D’ailleurs les rencontres ne se produiront pas entre les soldats de six mois et ceux de trois ans. Les troupes de remplacement sont des dépôts où les hommes attendent et d’où ils sont dirigés, à mesure du besoin, sur les troupes de combat. Les soldats de six mois pénétreront donc, par faibles fractions, dans l’armée formée par les soldats de cinq ans. C’est encadrés dans un solide ensemble qu’ils affronteront les champs de bataille. Ils ne seront jamais assez nombreux pour en diminuer sensiblement la valeur. Dans la guerre de 1870, sur plus d’un million d’hommes présens en France, les Allemands en ont eu 130,000 hors de combat. Les troupes de campagne n’ont pas fait appel à un plus grand nombre pour combler leurs vides. Quand même 130,000 soldats de six mois viendraient prendre dans notre armée de 700.000 hommes la place de 130,000 vieux soldats, elle resterait par sa composition supérieure a l’armée adverse.

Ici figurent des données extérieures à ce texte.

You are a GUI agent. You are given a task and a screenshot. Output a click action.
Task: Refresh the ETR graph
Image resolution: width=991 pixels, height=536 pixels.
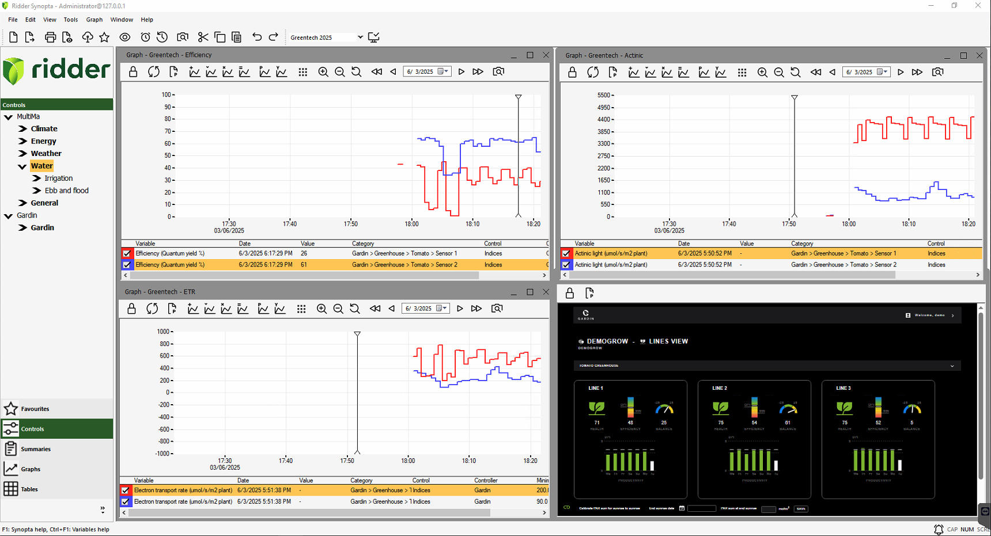point(152,309)
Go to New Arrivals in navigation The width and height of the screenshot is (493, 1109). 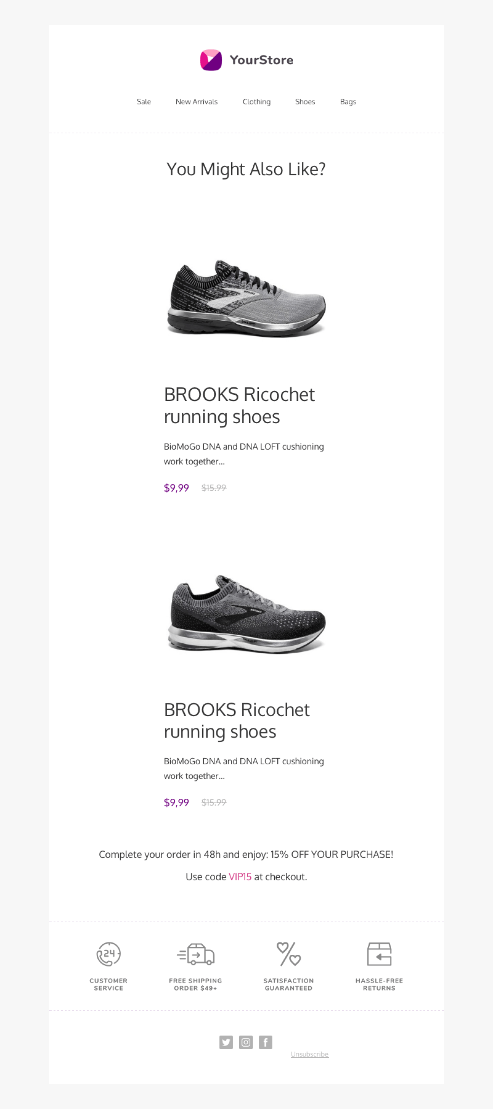pos(196,102)
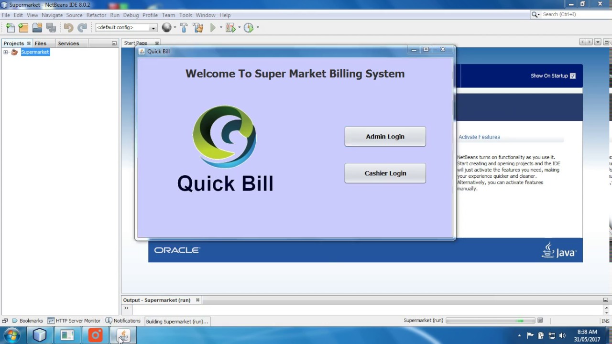The image size is (612, 344).
Task: Uncheck the Show On Startup checkbox
Action: point(572,75)
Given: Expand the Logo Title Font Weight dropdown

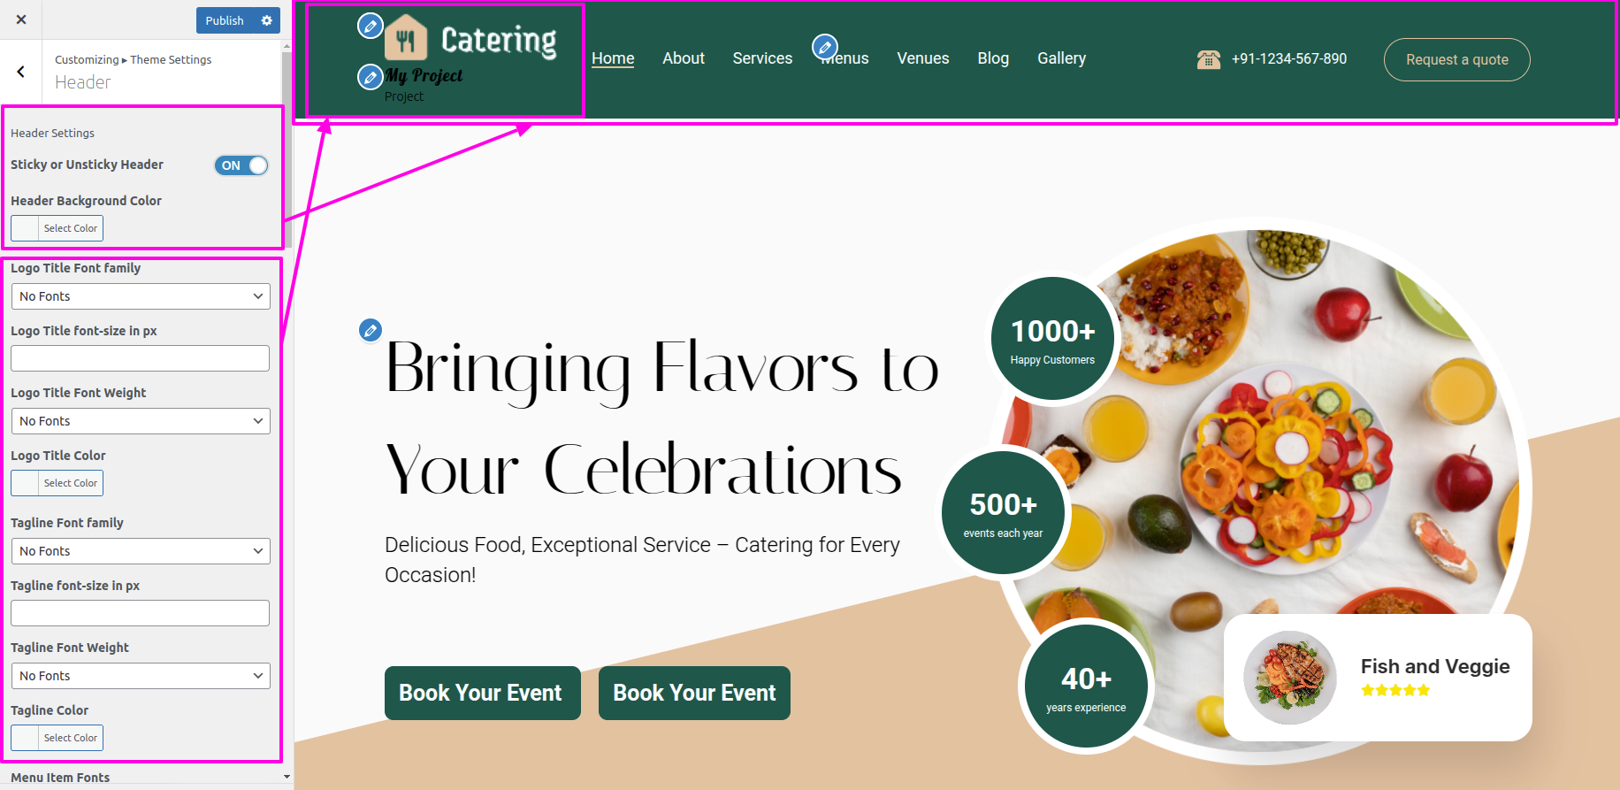Looking at the screenshot, I should pyautogui.click(x=141, y=421).
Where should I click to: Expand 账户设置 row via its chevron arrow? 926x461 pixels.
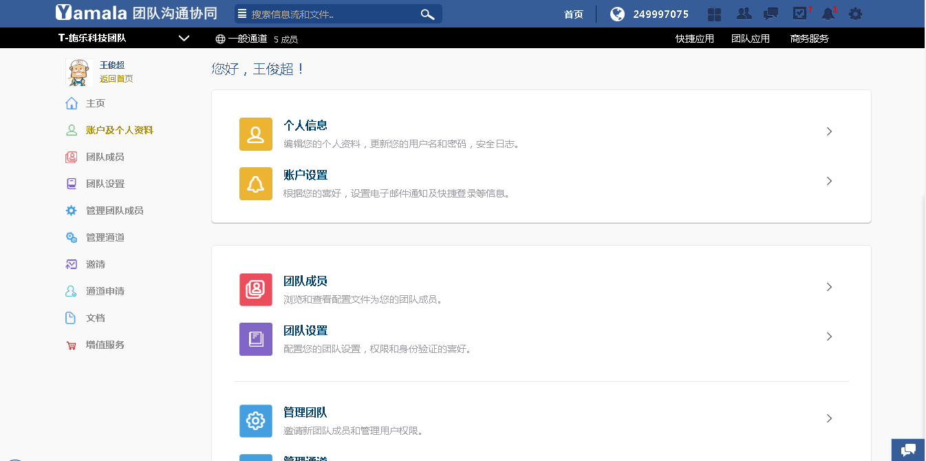coord(829,181)
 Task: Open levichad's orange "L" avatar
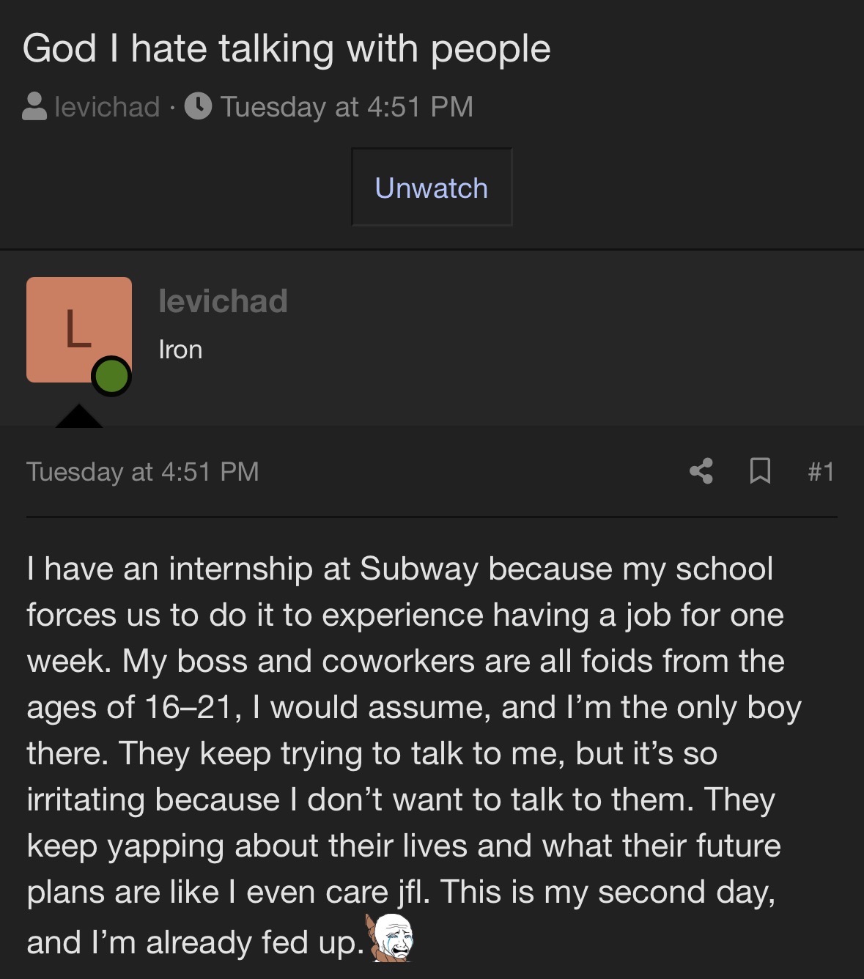point(78,329)
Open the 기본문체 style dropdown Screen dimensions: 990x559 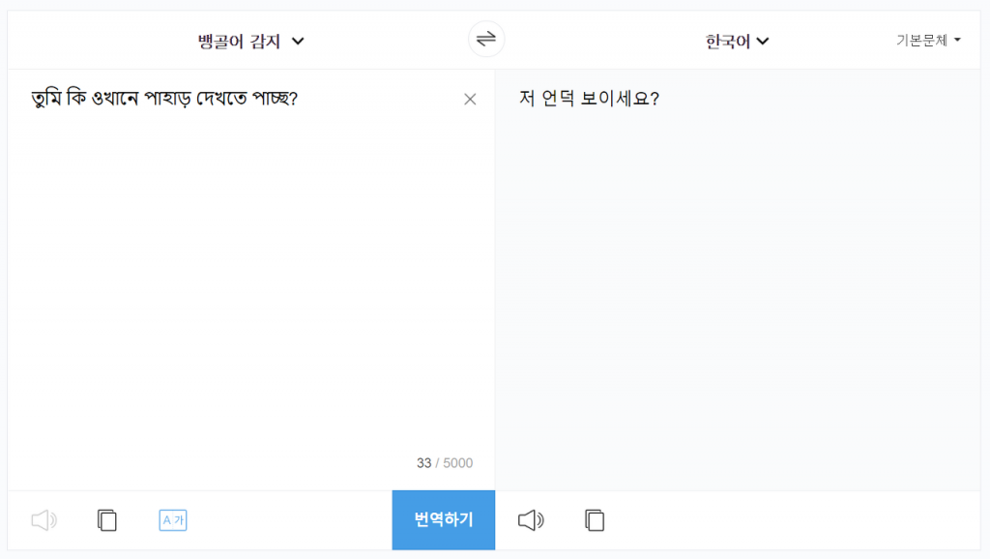click(x=928, y=41)
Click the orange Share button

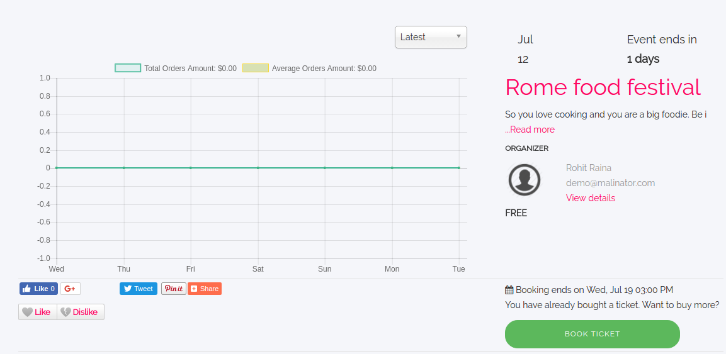[x=204, y=289]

Il faudrait une bien sanglante lutte pour que l’adjonction de ses réserves amoindrit l’une, et pour que l’adjonction de ses réserves améliorât l’autre. Et tandis que, dans l’armée de cinq ans, les troupes deviennent plus mauvaises à mesure que la guerre dure, parce que les coups à porter sont moindres ; dans l’armée de trois ans, l’armée reçoit les élémens les plus solides après que les grandes rencontres ont tout décidé, et il faudrait que son armée active eût disparu tout entière pour qu’elle eût avec ses réserves ses plus solides soldats.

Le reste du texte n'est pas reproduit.